Ultimately, it’s important to create a time management structure that works for the whole family. The more you focus on harnessing your time and energy now, the more likely you’ll emerge from this crisis with your relationships and happiness intact.
Maintaining a positive outlook
Positive thinking can be seen as quite wishy-washy and not the most applicable skill to professional life. It isn’t magic and it won’t make all of your problems disappear, but it will make each day seem more manageable and help you approach challenges in a more positive and productive way.
Focus on the good things
Challenging situations and obstacles are a part of life. When you’re faced with one, focus on the good things, no matter how small or seemingly insignificant they seem. If you look for it, you can always find the proverbial silver lining in every cloud — even if it’s not immediately obvious. For example, if someone cancels plans, focus on how it frees up time for you to catch up on a TV show or other activity you enjoy.

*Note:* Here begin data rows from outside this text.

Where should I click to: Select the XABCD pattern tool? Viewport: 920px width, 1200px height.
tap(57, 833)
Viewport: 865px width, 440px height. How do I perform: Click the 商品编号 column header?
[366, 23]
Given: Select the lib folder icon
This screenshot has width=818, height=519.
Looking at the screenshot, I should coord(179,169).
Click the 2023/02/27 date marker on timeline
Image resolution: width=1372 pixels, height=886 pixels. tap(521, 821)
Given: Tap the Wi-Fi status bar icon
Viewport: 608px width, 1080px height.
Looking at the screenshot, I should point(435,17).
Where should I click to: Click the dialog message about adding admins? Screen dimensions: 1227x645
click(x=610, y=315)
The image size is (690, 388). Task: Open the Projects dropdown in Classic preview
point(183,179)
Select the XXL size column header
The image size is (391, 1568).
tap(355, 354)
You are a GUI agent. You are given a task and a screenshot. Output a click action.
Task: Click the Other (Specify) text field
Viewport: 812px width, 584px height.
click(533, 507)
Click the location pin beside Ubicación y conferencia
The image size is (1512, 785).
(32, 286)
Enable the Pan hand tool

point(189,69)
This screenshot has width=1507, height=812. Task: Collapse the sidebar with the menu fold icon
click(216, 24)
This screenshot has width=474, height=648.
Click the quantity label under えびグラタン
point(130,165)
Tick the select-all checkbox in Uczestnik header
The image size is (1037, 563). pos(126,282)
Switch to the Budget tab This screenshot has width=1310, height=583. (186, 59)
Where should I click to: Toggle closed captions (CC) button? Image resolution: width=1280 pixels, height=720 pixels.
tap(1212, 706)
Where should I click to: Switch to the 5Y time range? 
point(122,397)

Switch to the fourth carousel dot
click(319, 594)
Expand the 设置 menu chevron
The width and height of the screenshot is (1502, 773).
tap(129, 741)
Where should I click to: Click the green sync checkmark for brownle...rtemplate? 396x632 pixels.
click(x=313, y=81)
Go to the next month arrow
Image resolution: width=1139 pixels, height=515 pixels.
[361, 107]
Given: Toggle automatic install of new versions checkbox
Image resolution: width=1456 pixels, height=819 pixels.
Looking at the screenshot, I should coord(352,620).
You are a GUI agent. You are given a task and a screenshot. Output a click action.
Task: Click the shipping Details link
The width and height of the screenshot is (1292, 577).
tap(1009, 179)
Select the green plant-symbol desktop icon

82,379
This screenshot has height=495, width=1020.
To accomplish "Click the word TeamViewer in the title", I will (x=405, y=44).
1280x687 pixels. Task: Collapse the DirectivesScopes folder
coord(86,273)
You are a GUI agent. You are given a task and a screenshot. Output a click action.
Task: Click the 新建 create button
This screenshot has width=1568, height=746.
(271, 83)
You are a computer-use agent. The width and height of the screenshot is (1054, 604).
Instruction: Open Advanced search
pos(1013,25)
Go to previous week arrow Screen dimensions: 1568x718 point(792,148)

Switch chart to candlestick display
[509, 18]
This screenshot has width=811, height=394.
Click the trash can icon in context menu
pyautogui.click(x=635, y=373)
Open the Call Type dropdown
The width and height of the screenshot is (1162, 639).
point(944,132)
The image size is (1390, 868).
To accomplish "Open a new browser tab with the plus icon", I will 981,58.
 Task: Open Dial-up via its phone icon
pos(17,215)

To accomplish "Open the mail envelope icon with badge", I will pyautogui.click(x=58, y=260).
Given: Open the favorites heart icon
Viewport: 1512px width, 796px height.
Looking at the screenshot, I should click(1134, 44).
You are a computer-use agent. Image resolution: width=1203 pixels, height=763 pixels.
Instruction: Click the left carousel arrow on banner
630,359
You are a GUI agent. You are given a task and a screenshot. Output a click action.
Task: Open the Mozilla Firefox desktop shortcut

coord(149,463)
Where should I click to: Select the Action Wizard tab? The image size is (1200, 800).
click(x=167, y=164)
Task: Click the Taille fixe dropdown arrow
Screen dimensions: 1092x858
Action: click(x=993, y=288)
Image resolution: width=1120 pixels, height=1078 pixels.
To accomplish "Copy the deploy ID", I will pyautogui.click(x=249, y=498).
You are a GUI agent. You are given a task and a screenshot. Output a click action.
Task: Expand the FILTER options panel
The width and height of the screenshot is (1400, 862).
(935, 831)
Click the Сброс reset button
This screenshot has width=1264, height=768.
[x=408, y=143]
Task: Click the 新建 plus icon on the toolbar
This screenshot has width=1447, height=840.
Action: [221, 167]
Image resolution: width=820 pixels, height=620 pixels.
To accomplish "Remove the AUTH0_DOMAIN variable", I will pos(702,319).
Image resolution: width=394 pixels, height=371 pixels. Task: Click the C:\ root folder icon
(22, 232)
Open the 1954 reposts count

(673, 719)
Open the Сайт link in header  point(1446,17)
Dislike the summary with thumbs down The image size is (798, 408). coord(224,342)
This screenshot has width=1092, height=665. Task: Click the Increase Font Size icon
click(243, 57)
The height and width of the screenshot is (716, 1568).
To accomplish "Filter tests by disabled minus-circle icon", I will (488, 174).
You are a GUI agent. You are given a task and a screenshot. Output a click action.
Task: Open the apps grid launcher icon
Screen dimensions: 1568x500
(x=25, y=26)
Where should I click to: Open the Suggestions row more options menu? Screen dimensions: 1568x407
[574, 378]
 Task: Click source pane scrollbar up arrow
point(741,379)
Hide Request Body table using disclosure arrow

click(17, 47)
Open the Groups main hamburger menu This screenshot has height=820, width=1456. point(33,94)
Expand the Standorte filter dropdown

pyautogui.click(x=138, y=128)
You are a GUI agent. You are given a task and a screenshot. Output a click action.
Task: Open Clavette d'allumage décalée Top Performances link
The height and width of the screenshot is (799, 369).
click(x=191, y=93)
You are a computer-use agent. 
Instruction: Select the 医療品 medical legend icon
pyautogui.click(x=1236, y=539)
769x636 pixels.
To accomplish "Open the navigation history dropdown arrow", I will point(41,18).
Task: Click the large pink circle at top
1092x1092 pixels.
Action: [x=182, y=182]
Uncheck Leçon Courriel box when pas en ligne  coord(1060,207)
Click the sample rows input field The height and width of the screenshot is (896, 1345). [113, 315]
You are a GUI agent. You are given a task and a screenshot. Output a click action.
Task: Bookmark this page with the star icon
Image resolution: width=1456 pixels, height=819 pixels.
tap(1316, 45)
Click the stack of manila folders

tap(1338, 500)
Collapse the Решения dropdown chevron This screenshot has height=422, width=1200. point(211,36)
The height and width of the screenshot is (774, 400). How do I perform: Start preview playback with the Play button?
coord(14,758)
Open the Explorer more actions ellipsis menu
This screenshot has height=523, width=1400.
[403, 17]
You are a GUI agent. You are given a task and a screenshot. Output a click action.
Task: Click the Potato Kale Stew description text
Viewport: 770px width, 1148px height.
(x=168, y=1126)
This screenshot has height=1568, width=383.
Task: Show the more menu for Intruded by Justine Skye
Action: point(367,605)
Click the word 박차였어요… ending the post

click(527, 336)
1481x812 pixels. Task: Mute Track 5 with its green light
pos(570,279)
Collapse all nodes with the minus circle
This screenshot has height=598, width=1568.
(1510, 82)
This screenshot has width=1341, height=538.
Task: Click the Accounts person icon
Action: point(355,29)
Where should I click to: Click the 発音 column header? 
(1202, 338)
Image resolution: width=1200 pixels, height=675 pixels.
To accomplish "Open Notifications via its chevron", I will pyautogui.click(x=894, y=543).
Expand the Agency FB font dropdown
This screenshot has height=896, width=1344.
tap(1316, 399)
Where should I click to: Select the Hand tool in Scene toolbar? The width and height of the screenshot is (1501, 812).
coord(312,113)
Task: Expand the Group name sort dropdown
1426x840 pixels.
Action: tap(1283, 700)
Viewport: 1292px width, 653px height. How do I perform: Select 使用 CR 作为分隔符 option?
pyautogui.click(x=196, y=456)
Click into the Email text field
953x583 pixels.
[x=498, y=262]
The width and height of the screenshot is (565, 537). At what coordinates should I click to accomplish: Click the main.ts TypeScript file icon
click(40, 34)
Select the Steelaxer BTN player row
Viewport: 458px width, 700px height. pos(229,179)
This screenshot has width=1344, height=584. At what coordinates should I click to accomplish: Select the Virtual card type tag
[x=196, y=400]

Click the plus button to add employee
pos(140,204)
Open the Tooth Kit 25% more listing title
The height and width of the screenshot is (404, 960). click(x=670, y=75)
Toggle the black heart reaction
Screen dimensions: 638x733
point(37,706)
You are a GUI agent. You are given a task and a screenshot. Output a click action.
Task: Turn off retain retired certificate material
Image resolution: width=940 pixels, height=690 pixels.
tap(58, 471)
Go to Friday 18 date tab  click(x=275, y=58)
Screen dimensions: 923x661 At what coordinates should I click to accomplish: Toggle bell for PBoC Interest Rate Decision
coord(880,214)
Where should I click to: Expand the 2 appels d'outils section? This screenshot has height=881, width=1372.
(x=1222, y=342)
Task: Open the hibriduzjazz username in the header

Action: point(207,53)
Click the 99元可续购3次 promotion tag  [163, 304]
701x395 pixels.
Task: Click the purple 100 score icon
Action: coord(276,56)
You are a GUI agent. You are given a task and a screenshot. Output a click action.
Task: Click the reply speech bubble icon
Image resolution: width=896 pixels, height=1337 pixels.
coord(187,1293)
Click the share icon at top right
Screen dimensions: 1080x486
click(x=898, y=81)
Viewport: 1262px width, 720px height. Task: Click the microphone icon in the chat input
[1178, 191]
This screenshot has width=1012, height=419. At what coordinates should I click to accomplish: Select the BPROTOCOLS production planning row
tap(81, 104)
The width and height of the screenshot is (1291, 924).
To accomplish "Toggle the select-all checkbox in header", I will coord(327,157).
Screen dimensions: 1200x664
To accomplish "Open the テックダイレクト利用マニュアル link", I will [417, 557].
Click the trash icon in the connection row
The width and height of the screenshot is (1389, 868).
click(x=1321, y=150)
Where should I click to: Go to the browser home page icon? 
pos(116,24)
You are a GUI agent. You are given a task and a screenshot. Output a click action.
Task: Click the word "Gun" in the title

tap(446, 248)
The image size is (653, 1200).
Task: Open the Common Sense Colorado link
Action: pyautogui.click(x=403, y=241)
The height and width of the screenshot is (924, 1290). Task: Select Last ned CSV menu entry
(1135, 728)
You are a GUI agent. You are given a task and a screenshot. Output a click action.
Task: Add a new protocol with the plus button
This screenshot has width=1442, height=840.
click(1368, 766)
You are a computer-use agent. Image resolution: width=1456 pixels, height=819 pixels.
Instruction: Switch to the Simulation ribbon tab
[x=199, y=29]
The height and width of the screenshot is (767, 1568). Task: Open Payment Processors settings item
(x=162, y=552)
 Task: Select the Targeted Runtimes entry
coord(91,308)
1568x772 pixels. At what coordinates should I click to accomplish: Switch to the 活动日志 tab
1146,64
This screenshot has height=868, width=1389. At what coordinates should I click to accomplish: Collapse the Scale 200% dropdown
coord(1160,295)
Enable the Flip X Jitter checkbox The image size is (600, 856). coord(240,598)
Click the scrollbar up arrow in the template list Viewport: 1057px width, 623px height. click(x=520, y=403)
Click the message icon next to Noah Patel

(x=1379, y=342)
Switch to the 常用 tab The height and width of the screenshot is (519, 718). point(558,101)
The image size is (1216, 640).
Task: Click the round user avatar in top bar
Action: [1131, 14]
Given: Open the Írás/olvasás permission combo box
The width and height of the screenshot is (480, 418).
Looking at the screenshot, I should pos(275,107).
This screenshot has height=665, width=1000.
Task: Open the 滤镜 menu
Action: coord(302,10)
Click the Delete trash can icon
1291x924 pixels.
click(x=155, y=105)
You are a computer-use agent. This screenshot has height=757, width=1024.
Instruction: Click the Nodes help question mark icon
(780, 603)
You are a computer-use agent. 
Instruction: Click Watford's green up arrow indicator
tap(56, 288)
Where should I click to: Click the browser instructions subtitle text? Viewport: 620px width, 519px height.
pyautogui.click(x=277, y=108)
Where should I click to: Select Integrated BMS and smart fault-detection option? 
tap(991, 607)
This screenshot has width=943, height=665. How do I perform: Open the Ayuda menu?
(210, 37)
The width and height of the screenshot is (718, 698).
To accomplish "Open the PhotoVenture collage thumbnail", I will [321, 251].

Practicing gratitude has been shown to reduce stress, improve self-esteem, and foster resilience even in very difficult times. Think of people, moments, or things that bring you some kind of comfort or happiness and try to express your gratitude at least once a day. This can be thanking a co-worker for helping with a project, a loved one for washing the dishes, or your dog for the unconditional love they give you. Even keeping a private journal of the little things you’re thankful for can make a big difference.
Spend time with positive people
Negativity and positivity have been shown to be contagious. Have you noticed how someone in a bad mood can bring down almost everyone in a room? A positive person has the opposite effect on others. Being around positive people has been shown to improve self-esteem and increase your chances of reaching goals. Get in touch with or look for those people who will lift you up and help you see the bright side.
Identify your areas of negativity
Take a good look at the different areas of your life and identify where you tend to be the most negative. Not sure? Ask a trusted friend or colleague. Chances are, they’ll be able to offer some insight. A co-worker might notice that you tend to be negative in team meetings. Your spouse may notice that you get especially negative while driving. Tackle one area at a time, and look for opportunity to turn each area into a positive.
Start every day on a positive note
Create a ritual by starting each day with something uplifting and positive. Either:
- Tell yourself that it’s going to be a great day, or some other positive affirmation or mantra.
- Listen to a happy and positive song or playlist.
- Share some positivity by giving a compliment or doing something nice for someone.
Maintaining positivity during dark times
Trying to be positive when you’re grieving or experiencing other serious distress can seem impossible. During these times, it’s important to take the pressure off of yourself to find a way through. Channel that energy into getting support from others. Be aware of what you need from another person, and think about what you would say if they came to you with a similar burden.
Positive thinking isn’t about burying every negative thought or emotion you have or avoiding difficult feelings. The lowest points in our lives are often the ones that motivate us to move on and make positive changes.
These dark days won’t last forever, and as the summer beckons, so does hope for a happier and healthier future.